Гус остался один. Как ни странно, он стал думать больше о самом Палече, чем о его последних словах. Одна картина за другой проходила перед глазами магистра: Палеч за кафедрой во время университетских диспутов — героических богословских турниров.
Немецкие профессора нападали на учение Виклефа, а Палеч со Станиславом и Гусом горячо защищали его. Палеч был энергичнее и решительнее, чем он, Гус. Потом Палеч и Станислав побывали в болонской тюрьме. Станислав вернулся оттуда больным и сломленным, а Палеч не смирился. Гус не мог вспомнить ничего такого, что говорило бы о перемене, происшедшей в душе Палеча. Он оставался верным учеником и защитником «медового автора», — так Палеч называл Виклефа. Правда, Палеч стал осмотрительнее, — с тех пор он больше не выступал на крупных университетских диспутах… А сегодня в зале…
Иероним всё-таки был прав: Палеч выступал против индульгенций до тех пор, пока король поддерживал университет. Причина такого поведения не только в боязни Палеча потерять приход в Коуржиме и кафедру в университете, хотя они имеют для него немаловажное значение. Гус никак не может забыть один случай, который хорошо характеризует Палеча. Гус спорил с Палечем, иначе объяснявшим какой-то абзац из сочинения святого Августина. Это был обычный спор между учеными. Гусу удалось разубедить Палеча. Тот шутливо признал свое поражение. Удачное истолкование цитаты успокоило его и полностью вернуло ему душевное спокойствие. Закрыв рукопись и выпрямившись, Палеч неожиданно заметил еще одного магистра, которой стоял в стороне, у читательского пульта, и был свидетелем их спора. Гус до сих пор не забыл, как переменилось лицо друга, — на нем появилась какая-то странная смесь оскорбленного самолюбия, злости и зависти. Разумеется, всё это выглядело очень странно. Сегодня Палеч старался возглавить ученый совет университета. Он не мог терпеть возражений ораторов и страшно побледнел, когда большинство магистров отвернулось от него и окружило Гуса.

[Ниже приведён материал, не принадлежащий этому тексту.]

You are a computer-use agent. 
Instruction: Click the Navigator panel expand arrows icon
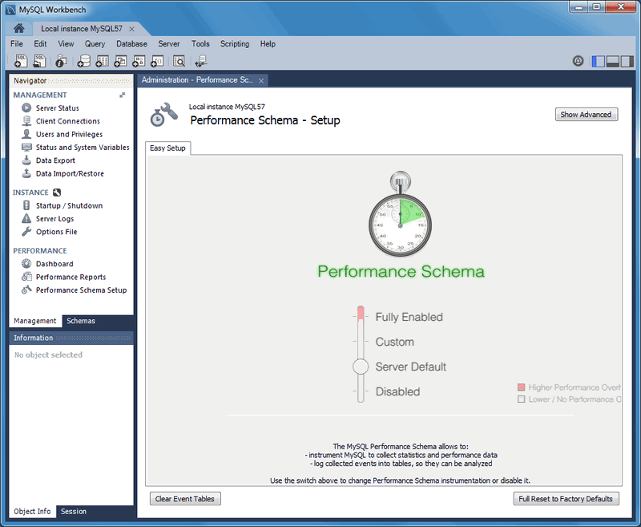pos(123,95)

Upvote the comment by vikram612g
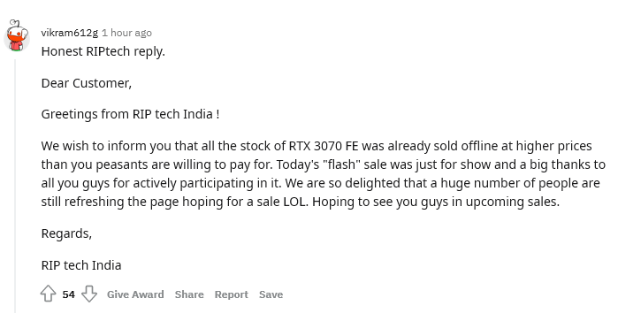(48, 294)
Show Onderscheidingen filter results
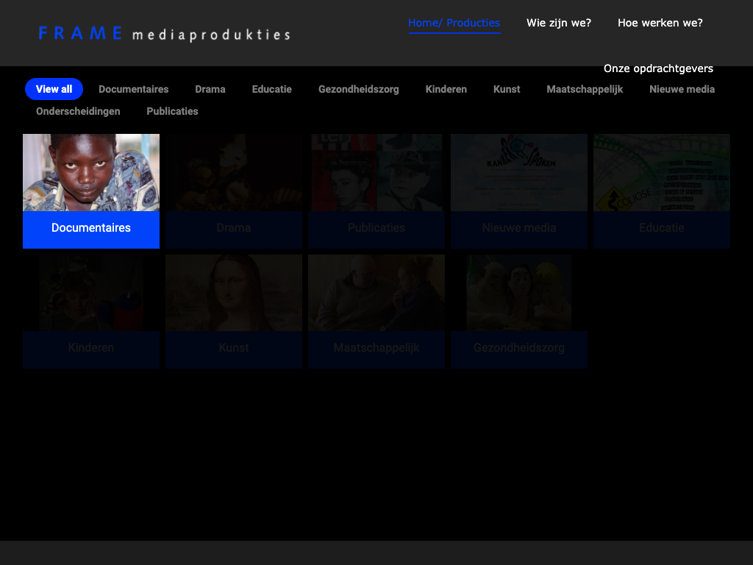Viewport: 753px width, 565px height. (x=78, y=111)
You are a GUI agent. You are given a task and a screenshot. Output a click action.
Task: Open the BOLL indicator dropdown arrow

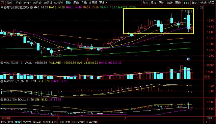point(2,100)
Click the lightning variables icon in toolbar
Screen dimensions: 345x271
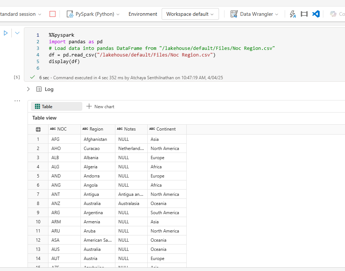click(x=293, y=14)
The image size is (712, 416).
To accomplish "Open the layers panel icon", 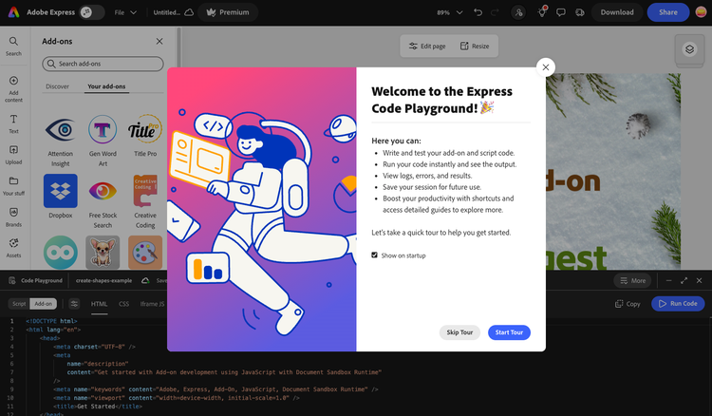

А сегодняшний вечер… Нет, Палеч никогда не простит Гусу этот вечер. Палеч спасовал тогда, когда Гус продолжал стоять на своем.
Мы легко прощаем другу его грехи и промахи, зато с большим трудом прощаем ему, когда он заметит их у нас. Ударь его, оскорби — он, пожалуй, простит тебе, но никогда не показывай, что ты нашел у него уязвимое место, иначе он станет твоим врагом, врагом до самой смерти.
То же произойдет и с Палечем: он перебежит к тем, против кого боролся, объединится с ними и окажется более католиком, чем сам папа. Испокон веков путь человека от малого колебания к большому, от большого к полной перемене неизменно одинаков: друг становится твоим врагом, другом твоих врагов! Так бывает всегда с теми, кто стоит на шаткой основе и кому не хватает мужества покориться велениям истины, ведущей его по своему пути.